Effect of dipyridamole on kidney function in cirrhosis.

Adenosine is a potent endogenous renal vasoconstrictor. To investigate the sensitivity of the renal circulation to adenosine in cirrhosis, we evaluated kidney function and vasoactive hormones in 20 patients with cirrhosis before and after administration of dipyridamole (0.4 mg/kg, intravenously), a drug that increases extracellular levels of adenosine.
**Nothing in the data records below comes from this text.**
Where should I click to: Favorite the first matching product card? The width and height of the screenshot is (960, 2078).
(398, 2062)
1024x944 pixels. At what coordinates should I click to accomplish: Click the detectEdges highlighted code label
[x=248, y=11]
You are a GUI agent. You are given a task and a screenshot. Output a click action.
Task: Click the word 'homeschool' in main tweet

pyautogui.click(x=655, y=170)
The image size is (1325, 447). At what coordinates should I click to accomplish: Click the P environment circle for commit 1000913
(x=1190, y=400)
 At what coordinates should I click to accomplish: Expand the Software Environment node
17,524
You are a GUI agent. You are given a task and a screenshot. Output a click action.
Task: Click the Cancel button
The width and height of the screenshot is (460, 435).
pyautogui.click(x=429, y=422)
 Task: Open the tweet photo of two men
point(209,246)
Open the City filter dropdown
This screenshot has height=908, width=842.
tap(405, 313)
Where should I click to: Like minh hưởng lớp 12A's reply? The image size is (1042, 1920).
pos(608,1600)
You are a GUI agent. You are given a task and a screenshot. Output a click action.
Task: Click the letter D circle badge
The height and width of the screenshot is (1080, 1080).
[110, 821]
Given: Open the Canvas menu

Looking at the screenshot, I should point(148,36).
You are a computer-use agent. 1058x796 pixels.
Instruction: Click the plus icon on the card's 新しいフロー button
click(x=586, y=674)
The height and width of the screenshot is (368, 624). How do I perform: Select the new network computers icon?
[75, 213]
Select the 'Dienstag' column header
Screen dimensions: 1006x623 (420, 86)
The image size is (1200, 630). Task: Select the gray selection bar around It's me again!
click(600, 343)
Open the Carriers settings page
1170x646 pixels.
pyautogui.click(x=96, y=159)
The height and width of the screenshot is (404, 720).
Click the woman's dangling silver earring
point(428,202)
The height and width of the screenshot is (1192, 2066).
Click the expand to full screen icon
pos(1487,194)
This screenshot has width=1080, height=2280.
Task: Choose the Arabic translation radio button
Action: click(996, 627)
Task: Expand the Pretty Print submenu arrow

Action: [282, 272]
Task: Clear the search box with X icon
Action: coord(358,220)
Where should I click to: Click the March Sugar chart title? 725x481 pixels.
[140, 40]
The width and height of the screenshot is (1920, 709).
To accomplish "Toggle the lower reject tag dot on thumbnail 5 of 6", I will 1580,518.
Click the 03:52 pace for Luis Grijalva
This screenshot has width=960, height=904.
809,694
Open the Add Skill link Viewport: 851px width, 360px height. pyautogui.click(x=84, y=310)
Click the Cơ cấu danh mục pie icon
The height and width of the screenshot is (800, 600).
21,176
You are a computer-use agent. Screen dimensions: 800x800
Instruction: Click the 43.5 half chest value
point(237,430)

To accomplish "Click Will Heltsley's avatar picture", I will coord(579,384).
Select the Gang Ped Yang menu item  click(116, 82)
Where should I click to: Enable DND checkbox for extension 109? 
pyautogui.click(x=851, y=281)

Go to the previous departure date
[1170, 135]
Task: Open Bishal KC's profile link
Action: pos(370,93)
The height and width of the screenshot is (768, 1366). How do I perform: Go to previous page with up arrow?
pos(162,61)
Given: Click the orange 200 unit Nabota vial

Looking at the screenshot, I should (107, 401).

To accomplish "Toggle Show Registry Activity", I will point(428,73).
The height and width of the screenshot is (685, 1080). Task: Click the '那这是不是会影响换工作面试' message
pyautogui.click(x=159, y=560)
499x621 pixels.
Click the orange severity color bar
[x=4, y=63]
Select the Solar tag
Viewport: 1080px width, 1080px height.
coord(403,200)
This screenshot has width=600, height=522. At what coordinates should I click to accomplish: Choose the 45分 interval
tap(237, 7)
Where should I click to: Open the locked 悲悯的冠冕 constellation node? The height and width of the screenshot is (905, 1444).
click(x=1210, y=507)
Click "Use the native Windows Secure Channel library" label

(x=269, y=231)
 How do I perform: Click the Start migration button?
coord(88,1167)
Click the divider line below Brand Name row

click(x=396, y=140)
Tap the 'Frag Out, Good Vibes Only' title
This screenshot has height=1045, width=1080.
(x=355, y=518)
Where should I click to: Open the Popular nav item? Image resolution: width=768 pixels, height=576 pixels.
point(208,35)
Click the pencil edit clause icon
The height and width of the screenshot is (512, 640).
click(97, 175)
In patients with ascites and increased plasma renin activity (6.9 +/- 4.0 ng/ml.hr [mean +/- S.D.]) (n = 7), dipyridamole induced marked reductions in renal plasma flow (from 623 +/- 294 to 374 +/- 188 ml/min, p = 0.03), glomerular filtration rate (from 89 +/- 22 to 48 +/- 16 ml/min, p = 0.009), urine volume (from 7.1 +/- 2.1 to 1.5 +/- 1.1 ml/min, p = 0.0001), free water clearance (from 4.0 +/- 1.7 to 0.4 +/- 0.6 ml/min, p = 0.001) and sodium excretion (from 28 +/- 36 to 7 +/- 15 mu Eq/min, p = 0.05) in the absence of changes in arterial pressure, plasma renin activity and levels of aldosterone, norepinephrine and antidiuretic hormone. In patients without ascites (n = 5) and in patients with ascites and normal plasma renin activity (0.9 +/- 0.5 ng/ml.hr) (n = 8), renal plasma flow and glomerular filtration rate did not change significantly after dipyridamole administration, whereas excretion of sodium and free water was reduced. These results indicate that in cirrhotic patients with ascites and overactivity of the renin-angiotensin system, dipyridamole induces renal vasoconstriction in the absence of changes in systemic hemodynamics, suggesting that these patients are particularly sensitive to the renal vasoconstrictor effect of endogenous adenosine.